The UK has seen the ‘biggest bounce’ in hiring confidence in 20 years, according to recruitment company ManpowerGroup.
Its latest Employment Outlook Survey showed a 13-point increase in the third quarter of 2021 compared to the second quarter, driven by the easing of lockdown restrictions and the retail and hospitality sectors hiring staff as they reopened.
UK growth was the strongest in any European country bar Ireland, according to Manpower, with double digit increases in hiring intentions in retail, hospitality, finance and business services.
The survey asks employers about whether they intend to add to or reduce their workforce – a positive figure indicates that more employers plan to increase hiring rather than decrease staffing levels. The current Outlook figure is +8%, the highest it has been for six years and this is the sharpest quarter on quarter increase since 2002.
Finance and business services saw its hiring intentions rise by 13 points to +8% – in mid-2020, it hit a low of -17%. Manufacturing jumped from -4% in the second quarter of this year to +5% in this quarter.
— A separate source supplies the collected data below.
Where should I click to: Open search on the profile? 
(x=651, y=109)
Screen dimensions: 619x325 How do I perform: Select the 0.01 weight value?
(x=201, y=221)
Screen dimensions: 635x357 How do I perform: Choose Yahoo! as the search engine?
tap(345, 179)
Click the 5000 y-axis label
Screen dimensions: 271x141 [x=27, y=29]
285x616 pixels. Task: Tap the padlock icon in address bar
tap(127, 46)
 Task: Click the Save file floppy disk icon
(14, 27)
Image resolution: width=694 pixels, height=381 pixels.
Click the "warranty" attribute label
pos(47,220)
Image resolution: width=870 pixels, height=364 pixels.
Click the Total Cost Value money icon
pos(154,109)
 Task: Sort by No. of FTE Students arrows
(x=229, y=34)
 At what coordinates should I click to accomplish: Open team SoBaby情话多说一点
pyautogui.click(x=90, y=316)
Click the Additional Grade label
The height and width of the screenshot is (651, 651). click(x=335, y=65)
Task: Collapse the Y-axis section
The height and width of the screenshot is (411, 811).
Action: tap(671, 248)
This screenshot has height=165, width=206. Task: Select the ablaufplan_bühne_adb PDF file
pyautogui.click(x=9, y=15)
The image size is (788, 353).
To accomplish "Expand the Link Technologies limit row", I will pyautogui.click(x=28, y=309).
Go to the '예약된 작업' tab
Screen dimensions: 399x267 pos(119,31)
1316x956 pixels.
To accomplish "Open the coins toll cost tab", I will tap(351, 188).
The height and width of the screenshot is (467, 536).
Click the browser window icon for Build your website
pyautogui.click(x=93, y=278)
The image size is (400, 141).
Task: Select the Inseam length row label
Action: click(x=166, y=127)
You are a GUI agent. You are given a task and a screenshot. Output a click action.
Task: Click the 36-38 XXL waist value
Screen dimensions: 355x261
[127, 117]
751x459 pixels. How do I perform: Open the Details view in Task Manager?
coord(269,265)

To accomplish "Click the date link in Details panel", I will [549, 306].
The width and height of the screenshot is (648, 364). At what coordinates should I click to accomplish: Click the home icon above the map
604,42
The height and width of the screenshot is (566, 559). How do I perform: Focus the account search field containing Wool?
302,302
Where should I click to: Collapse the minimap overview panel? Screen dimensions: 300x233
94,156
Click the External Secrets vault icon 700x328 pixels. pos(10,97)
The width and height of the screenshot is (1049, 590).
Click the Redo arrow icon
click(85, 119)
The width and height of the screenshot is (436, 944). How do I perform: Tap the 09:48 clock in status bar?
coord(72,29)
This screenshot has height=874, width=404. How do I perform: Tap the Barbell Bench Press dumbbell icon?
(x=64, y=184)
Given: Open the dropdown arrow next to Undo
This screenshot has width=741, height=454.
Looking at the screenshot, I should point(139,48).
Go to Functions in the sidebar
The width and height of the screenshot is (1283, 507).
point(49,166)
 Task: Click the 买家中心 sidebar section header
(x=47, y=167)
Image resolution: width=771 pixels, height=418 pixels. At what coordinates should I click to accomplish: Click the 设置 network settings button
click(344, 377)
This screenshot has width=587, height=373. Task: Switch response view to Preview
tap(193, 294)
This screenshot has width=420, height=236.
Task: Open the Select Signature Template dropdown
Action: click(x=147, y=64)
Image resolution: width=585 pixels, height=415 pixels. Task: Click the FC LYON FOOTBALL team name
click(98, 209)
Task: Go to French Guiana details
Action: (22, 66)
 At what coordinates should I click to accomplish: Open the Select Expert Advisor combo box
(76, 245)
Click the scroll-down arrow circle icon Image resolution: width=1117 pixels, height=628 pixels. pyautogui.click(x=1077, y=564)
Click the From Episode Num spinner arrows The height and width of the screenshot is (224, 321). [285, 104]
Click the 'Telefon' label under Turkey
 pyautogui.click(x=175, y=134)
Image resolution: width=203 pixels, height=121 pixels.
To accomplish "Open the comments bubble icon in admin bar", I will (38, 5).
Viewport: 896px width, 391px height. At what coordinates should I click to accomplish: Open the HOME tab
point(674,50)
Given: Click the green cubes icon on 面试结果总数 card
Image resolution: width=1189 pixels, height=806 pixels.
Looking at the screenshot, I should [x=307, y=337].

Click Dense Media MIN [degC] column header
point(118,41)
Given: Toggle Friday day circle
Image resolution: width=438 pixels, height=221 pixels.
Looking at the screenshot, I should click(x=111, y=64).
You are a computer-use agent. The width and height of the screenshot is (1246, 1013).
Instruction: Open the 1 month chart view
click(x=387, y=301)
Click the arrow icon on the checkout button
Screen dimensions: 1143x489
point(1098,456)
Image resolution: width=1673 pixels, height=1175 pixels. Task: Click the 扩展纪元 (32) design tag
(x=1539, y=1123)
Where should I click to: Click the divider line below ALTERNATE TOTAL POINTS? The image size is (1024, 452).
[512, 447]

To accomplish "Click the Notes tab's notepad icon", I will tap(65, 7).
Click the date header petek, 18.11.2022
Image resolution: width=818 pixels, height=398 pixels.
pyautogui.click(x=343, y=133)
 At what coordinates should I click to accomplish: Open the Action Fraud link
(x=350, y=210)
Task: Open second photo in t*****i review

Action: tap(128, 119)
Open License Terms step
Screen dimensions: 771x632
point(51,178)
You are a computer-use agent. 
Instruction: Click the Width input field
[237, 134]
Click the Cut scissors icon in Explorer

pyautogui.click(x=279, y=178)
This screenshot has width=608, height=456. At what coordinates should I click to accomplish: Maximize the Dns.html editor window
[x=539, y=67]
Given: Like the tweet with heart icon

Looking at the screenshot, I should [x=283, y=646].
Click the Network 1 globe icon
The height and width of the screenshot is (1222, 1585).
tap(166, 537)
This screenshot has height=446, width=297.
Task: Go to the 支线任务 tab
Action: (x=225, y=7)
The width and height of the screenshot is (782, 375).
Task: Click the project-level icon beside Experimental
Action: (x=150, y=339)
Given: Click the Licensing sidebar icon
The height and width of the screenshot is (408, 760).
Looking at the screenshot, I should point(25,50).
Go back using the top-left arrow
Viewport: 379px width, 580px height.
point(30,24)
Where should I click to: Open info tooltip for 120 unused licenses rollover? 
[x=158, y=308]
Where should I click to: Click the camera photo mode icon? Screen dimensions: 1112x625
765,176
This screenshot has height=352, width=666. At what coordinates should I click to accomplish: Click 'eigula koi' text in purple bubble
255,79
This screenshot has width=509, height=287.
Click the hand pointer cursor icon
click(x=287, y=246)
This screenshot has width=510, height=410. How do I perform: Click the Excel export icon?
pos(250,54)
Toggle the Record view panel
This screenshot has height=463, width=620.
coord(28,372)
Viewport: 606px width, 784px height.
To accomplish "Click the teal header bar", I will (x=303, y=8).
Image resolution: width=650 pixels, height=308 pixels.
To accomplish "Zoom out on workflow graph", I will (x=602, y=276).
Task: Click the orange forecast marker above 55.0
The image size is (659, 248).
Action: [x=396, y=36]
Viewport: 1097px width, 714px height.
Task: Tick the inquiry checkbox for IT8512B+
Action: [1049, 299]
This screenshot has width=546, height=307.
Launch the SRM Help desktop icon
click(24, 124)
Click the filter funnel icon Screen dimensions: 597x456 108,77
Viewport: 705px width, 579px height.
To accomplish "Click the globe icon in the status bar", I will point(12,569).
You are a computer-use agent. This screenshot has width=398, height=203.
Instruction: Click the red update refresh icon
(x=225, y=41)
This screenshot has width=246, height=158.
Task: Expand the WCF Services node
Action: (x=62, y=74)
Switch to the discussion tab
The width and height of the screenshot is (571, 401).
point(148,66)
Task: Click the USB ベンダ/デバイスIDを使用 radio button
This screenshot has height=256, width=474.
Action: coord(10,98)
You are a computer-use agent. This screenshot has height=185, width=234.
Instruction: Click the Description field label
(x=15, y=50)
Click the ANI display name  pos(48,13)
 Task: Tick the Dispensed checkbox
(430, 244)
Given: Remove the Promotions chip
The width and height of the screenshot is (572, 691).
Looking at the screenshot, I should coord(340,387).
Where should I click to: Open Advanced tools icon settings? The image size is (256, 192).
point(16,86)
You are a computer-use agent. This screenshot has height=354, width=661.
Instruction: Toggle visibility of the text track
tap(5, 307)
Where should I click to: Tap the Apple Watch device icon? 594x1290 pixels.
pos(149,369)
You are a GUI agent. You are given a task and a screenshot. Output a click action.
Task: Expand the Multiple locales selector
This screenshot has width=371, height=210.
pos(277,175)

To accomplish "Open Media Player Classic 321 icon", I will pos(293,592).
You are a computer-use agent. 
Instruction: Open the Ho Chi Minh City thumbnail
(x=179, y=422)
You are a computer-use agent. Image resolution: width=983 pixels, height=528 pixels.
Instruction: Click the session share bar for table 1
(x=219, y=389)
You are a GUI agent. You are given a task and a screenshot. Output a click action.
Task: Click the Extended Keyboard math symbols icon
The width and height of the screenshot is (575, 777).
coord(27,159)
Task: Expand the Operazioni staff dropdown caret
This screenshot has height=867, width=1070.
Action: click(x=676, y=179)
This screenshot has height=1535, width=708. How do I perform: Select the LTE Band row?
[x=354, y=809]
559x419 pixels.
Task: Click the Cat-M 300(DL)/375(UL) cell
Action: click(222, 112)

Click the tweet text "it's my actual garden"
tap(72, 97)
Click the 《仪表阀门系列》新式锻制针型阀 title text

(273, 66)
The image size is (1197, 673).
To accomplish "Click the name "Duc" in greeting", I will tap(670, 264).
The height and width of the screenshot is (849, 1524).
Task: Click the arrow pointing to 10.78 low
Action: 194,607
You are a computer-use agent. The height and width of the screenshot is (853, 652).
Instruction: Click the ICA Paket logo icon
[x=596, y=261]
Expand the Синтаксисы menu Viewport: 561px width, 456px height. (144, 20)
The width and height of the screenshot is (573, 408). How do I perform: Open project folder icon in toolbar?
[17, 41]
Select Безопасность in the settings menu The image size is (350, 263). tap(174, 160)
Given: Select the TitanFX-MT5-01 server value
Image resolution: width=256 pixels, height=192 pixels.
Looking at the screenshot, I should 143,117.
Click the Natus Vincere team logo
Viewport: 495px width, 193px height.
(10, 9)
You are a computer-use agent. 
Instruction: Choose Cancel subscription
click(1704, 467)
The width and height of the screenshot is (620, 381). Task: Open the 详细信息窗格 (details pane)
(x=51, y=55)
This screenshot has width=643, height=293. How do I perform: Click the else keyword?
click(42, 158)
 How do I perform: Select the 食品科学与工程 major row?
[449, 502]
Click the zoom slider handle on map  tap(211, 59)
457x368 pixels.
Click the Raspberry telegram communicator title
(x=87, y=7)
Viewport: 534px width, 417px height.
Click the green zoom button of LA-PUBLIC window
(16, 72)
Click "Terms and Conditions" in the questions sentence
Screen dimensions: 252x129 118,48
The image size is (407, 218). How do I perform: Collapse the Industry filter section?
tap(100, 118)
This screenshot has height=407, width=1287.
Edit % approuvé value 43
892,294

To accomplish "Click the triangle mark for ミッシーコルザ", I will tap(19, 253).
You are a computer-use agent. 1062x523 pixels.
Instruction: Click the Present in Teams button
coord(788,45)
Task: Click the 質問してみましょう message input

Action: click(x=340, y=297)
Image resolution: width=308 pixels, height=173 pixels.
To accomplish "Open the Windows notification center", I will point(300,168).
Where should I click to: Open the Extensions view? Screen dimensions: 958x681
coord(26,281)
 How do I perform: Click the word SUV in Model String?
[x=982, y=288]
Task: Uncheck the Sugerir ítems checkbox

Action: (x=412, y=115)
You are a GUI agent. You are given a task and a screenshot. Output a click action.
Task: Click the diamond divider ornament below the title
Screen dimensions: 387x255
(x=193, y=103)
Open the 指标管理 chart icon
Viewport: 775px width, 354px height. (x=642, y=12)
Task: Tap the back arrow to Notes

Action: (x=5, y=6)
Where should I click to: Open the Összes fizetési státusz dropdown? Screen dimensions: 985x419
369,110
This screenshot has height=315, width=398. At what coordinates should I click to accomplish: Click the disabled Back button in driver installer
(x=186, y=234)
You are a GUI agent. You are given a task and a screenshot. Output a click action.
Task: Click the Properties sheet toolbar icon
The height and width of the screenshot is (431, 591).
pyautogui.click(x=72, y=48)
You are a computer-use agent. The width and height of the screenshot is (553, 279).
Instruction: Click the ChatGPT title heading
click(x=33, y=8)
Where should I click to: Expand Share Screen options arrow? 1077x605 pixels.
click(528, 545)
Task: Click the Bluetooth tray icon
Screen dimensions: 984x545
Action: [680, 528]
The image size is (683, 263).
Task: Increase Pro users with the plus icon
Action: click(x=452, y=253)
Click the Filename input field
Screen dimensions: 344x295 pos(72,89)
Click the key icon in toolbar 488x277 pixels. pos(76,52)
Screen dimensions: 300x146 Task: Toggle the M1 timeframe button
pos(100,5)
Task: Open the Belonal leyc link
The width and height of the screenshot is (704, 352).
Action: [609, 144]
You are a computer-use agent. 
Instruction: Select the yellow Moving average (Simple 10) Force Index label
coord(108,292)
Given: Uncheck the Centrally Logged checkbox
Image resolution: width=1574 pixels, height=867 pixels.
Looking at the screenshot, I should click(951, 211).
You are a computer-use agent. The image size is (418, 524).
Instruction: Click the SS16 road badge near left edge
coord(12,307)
Hospitality hiring intentions grew 15 points to +8% from -7% in the second quarter of this year, a stark contrast from a low of -13% in the first quarter of 2021. Hotels and restaurants saw a 44-point swing from -18% to +26%.
Chris Gray, director for ManpowerGroup UK, said: “After the weakest twelve months for the UK’s jobs Outlook in 30 years, employers are raring to get back to normal and capture the wave of pent-up consumer demand.
“Much of this is likely to be companies making up for hiring freezes and redundancies undertaken over the past 12 months.”
Small and mid-sized businesses also showed strong growth in hiring intentions, with small employers’ confidence up by 15% and medium-sized employers up by 19%. Gray said this was a “shot in the arm” for the UK economy.
He added: “Sectors like hospitality have never experienced anything like this sudden snapback in hiring. The war for talent is hotting up. Employers are desperate to hire experienced chefs, waiting staff, retail workers and more, not least due to post-Brexit skills shortages in many of these roles.”
The company’s talent shortage survey revealed that the proportion of employers struggling to fill certain skills has more than doubled in the past two years, from 35% in 2019 to 77% in 2021. The UK has the highest proportion of skills shortages in Europe and has one of the highest globally.
This race for talent is also driving up wages, according to Gray. “In the logistics sector, we’re seeing wages for drivers increase by as much as 20%. The shortage is being felt for several reasons, many drivers have not returned as a result of Brexit and fears surrounding the next milestone in the UK’s exit from the EU on the 30th of June this will get worse. Furthermore, driver training was stalled for many months as a result of the pandemic.”
Logistics companies have “tens of thousands” of driver vacancies at the moment as staff shortages increase by 30% and employers find a balance between attractive pay offers and not passing this cost to consumers, he explained.